Text provided –
- - - - - - -

Doubting my disease

Discussion in 'Fibromyalgia Main Forum' started by scrump97, Sep 20, 2006.

  1. scrump97

    scrump97 New Member

    I have been diagnosed with FM for several years now and am going through a particularly bad time. My pain level is not at all bad right now but the fatigue is overwhelming and the depression is really bad. I'm being treated for all but what if it's just depression that I can't fight my way out of so I just lay around alot?
    I had 2 really good days a week ago and it felt so good but I was so scared that the energy would go away and it has. I can bear the pain more than the fatigue.
    SJ
  2. Pianowoman

    Pianowoman New Member

    I'm so sorry that you are going thorough this. It's tough but it's very common with FM. Many of us have depression as well and why wouldn't we, having to deal with this disease?!
    Fibromyalgia is real so try not to doubt yourself. It is like riding a roller coaster, there are ups and downs all the time.
    I'm glad you are geting treated and hope that you stay on the board. It is such a great place for support and information. We are all scared at some time and that's when coming here is such a great help.

- - - - - - -

Please reproduce the forum thread on doubting a fibromyalgia diagnosis, starting at "I'm glad you" and ending at "a great help.". The listing that comes next is separate material with no connection to the forum thread.

Dataset section –
- - - - - - -

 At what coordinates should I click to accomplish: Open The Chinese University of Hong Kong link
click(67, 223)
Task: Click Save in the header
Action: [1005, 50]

- - - - - - -

Your solution –
I'm glad you are geting treated and hope that you stay on the board. It is such a great place for support and information. We are all scared at some time and that's when coming here is such a great help.